Data for this exercise.
[Start of section]

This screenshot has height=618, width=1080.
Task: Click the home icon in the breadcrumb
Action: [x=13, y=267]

[End of section]
[Start of section]

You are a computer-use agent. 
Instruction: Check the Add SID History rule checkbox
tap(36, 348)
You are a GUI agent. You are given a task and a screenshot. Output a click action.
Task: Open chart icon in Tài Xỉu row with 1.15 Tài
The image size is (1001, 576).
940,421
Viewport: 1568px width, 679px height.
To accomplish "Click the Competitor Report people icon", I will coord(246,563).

[End of section]

What you have to do. Where does the string "agent" occur in the listing above? Return every line that contains it.

Finished exercise.
You are a computer-use agent. 
You are a GUI agent. You are given a task and a screenshot. Output a click action.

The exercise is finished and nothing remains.